#### [Work required]
Change "checkbox" to "toggle" in the lines between the line holding "Viewport: 1568px width, 444px height." and the line holding "Action: coord(214,322)", inclusive, and give back only those lines, otherwise unchanged. Leave the pictures out.

#### [Given data]
====================
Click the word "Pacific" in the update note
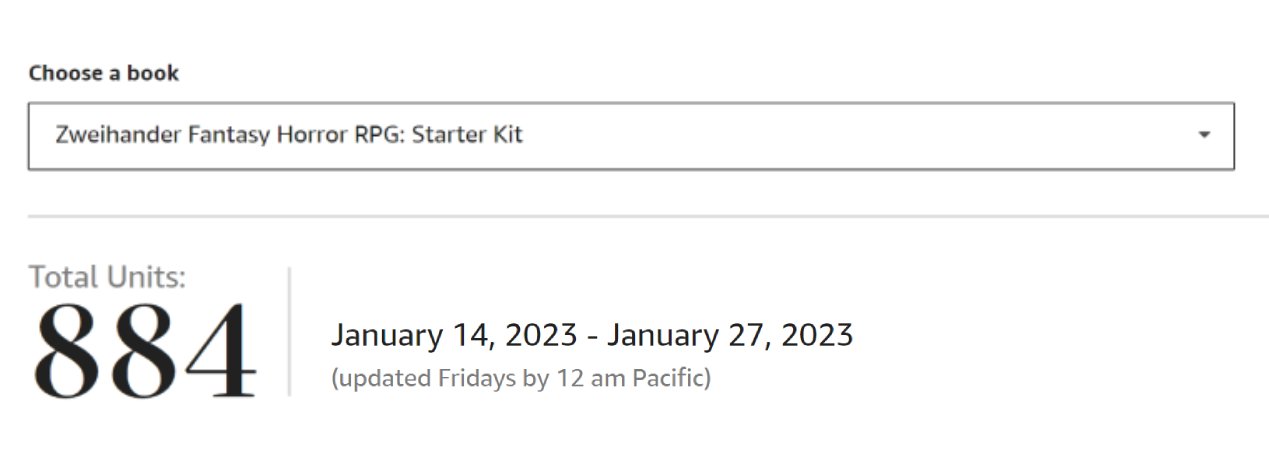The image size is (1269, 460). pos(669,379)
====================
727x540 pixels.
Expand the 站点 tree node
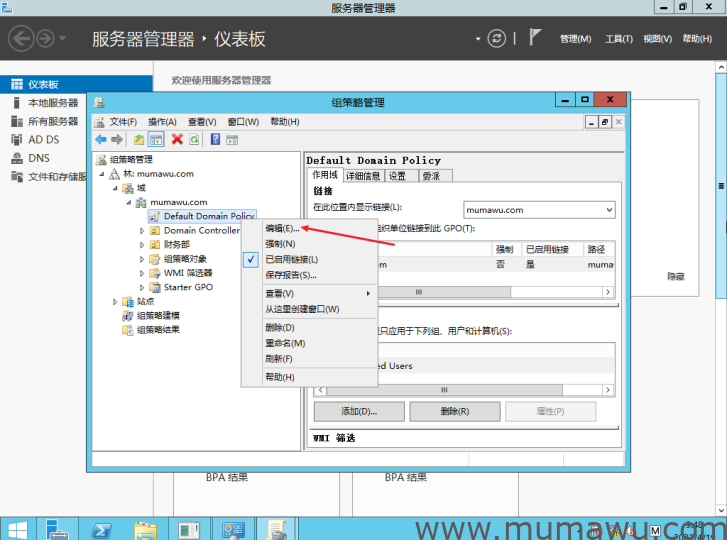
====================
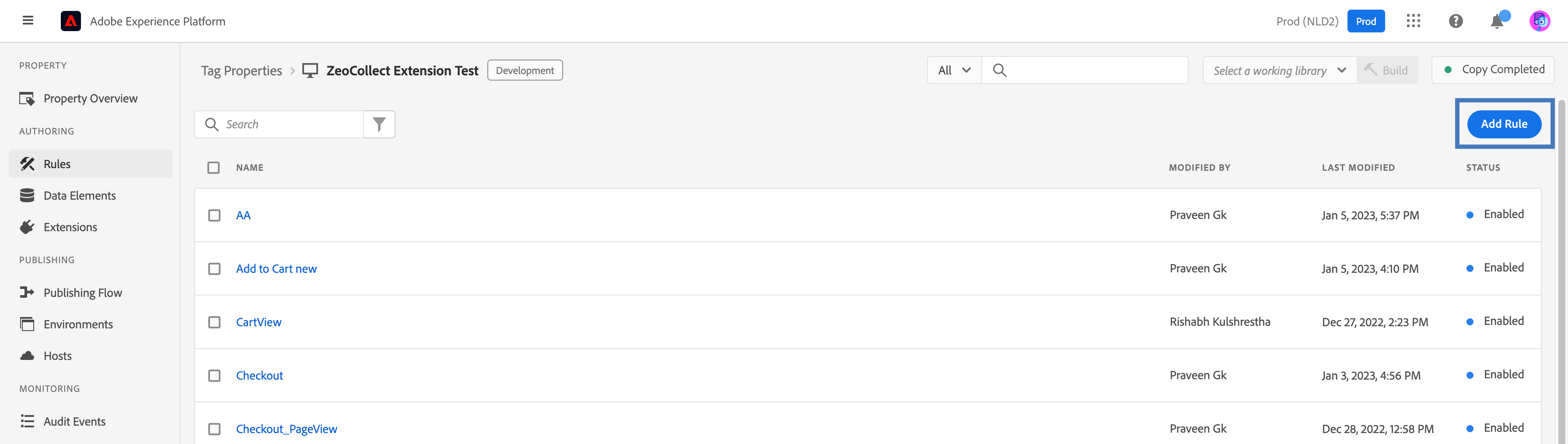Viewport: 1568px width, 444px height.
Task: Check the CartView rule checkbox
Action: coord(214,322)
====================
#### [Result for this task]
Viewport: 1568px width, 444px height.
Task: Check the CartView rule toggle
Action: coord(214,322)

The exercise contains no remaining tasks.